La nueva marca del entretenimiento casero no deseaba quedarse atrás y lanzó su propia denuncia fílmica. Netflix ha seguido esta estela con la creación de dos series documentales capaces de demostrar la pobreza del sistema judicial estadounidense, y, al igual que en los filmes anteriores, exculpar a personas injustamente condenadas. «Making A Murderer» de Laura Ricciardi y Moira Demos, el más famoso de ellos, con gran aplomo demuestra las malas prácticas efectuadas en el caso llevado en contra de un ciudadano de su país, Steve Avery, condenado a pesar de su inocencia a pasar gran tiempo en la cárcel. El impacto de lo presentado por ambas directoras ha generado una exigencia ciudadana por hacer justicia, con una petición que incluso llegó hasta el expresidente Obama, un esfuerzo que ha logrado ya algunos avances como lo es la liberación de uno de los acusados.

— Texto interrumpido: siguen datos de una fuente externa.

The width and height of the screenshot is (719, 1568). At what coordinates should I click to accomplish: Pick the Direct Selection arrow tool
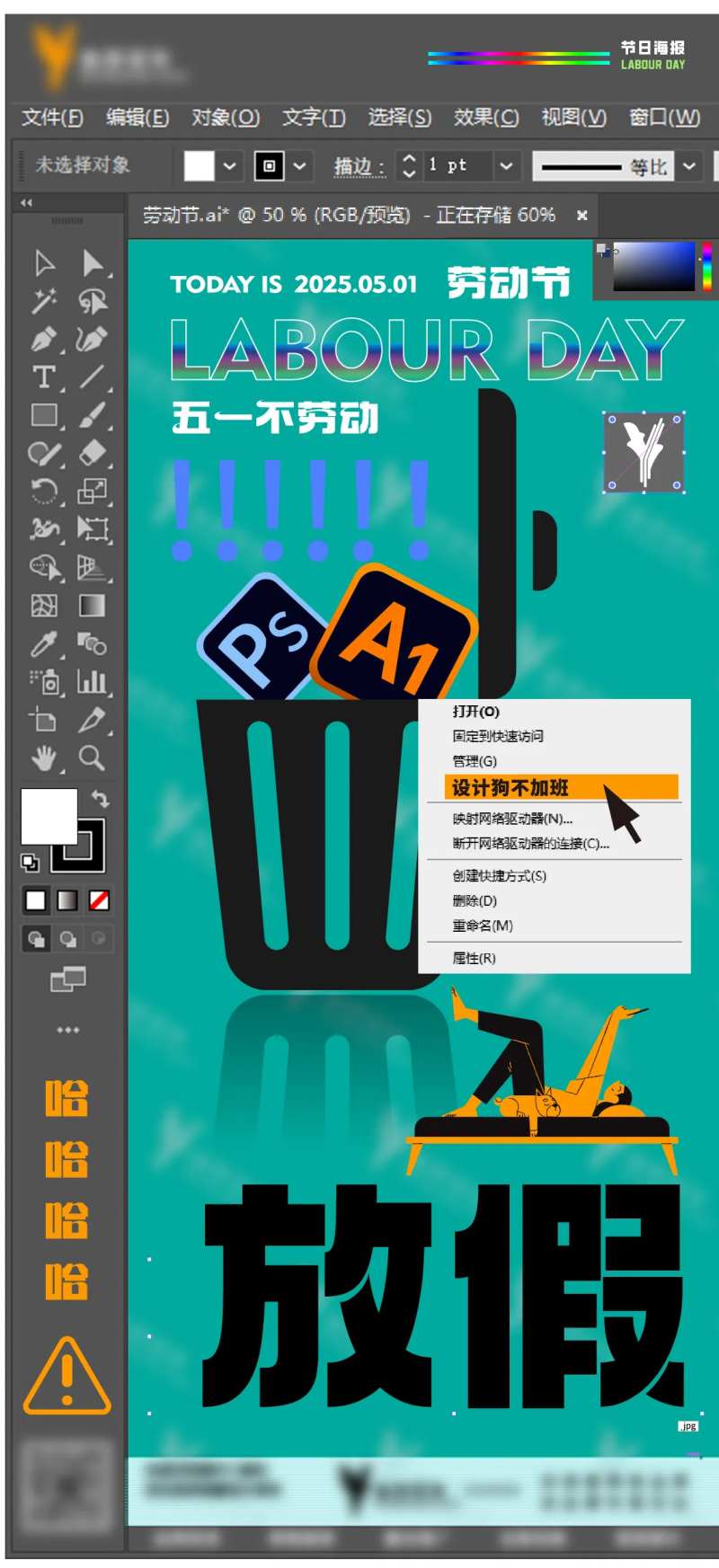click(92, 263)

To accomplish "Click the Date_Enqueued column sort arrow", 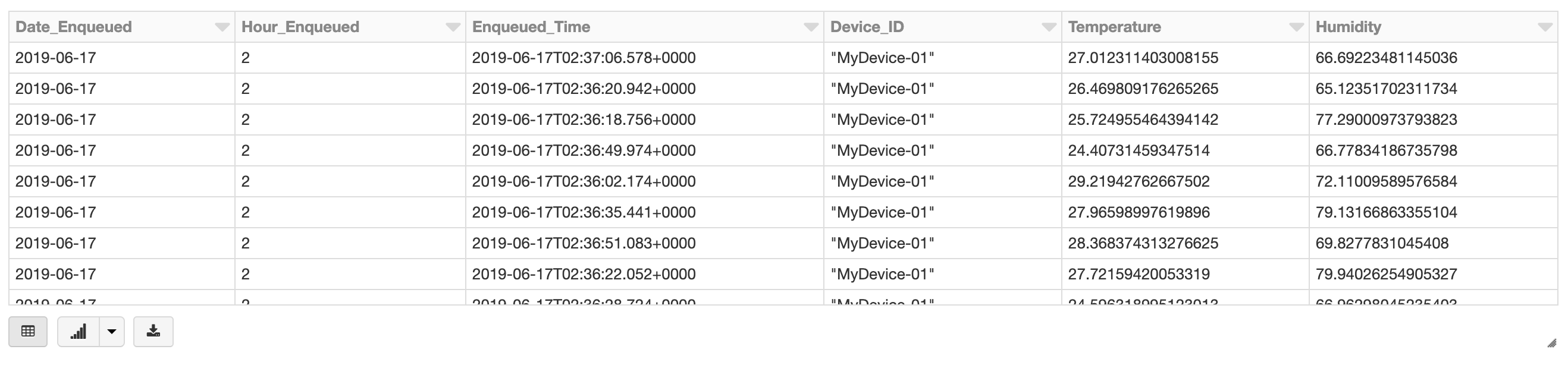I will click(221, 27).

 Netflix, segunda temporada de “Making a Murderer”.
Los grafitis modernos, imágenes en Internet bautizadas como memes, indican que «en el pasado escuchábamos a los políticos y nos reíamos con los comediantes; ahora nos reímos de los políticos y escuchamos a los comediantes.» El que un personaje como George W. Bush, tan poco preparado y capacitado haya podido ser presidente de su país, es la muestra más implacable de que la inequidad en nuestra sociedad actual ha llegado a cuotas indignantes. Cualquier ciudadano de cualquier territorio del mundo podría encontrar en su vida su propio Bush. La llegada al poder de ese tipo de personajes sólo es posible por un fuerte patrocinio por parte del poder económico, capaz de controlar la información que sobre ellos se transmite en los medios y de presentar sus decisiones de manera manipulada. Esa fuerza a la hora de imponer una línea de pensamiento único es irremediablemente una dictadura. Y el que el comediante George Carlin sea quien sentencie con dureza sobre su país: “la única libertad que tenemos en Estados Unidos es la de escoger si preferimos Pepsi o Coca Cola”, es prueba contundente de la sabiduría explayada en los muros digitales.

Ignacio Ramonet sentencia que “el cine ha venido a sustituir a unos medios de información que dimitieron, olvidaron su misión y se dejaron intimidar por la presión de los políticos más conservadores». Pero la actitud valiente y heroica a través del celuloide es un comportamiento escaso e insuficiente. El cuarto poder, es indudable, ha muerto como institución. Y aunque haya casos dignos de mención, empresas mediáticas capaces de encontrar sustento en su modelo tradicional de negocio; la realidad es que la excepción no es la regla. Las salas de redacciones con valientes manos tecleando la información destinada a desnudar el poder es un recuerdo muy tergiversado del pasado. Es cierto que a The Washington Post se le recuerda por Watergate; pero también por ignorar los negocios de su propietario con el Pentágono. The New York Times fue el valiente medio que publicó “Los Papeles del Pentágono”; pero también el espacio desde donde se destruyó a Bernie Sanders por favorecer a Hillary Clinton en las primarias del Partido Demócrata en 2016.

 Ignacio Ramonet.
Y sin embargo, haberse embutido al periodismo no es sinónimo de haber acallado la inconformidad de las voces críticas. Internet tiene la última palabra y el ambiente moderno de medios independientes en los Estados Unidos es prometedor. Los últimos reportes de audiencia de las grandes cadenas, CNN, MSNBC, FOX, manifiestan una marcada tendencia hacia la pérdida de la audiencia. En su opuesto, los programas más grandes de medios informativos independientes se enorgullecen de su constante crecimiento en suscriptores pagos: Breaking Points, Jimmy Dore, Secular Talk, The Grey Zone, siendo unas pruebas vibrantes de que en el coloso del norte un nuevo cuarto poder está emergiendo en medio de un proceso de transformación prometedora. En países como Colombia y Argentina ejemplos similares empiezan a aparecer. Sí, el cuarto poder hoy está muerto; pero su resurrección promete ser de película.

Y sin embargo, haberse embutido al periodismo no es sinónimo de haber acallado la inconformidad de las voces críticas.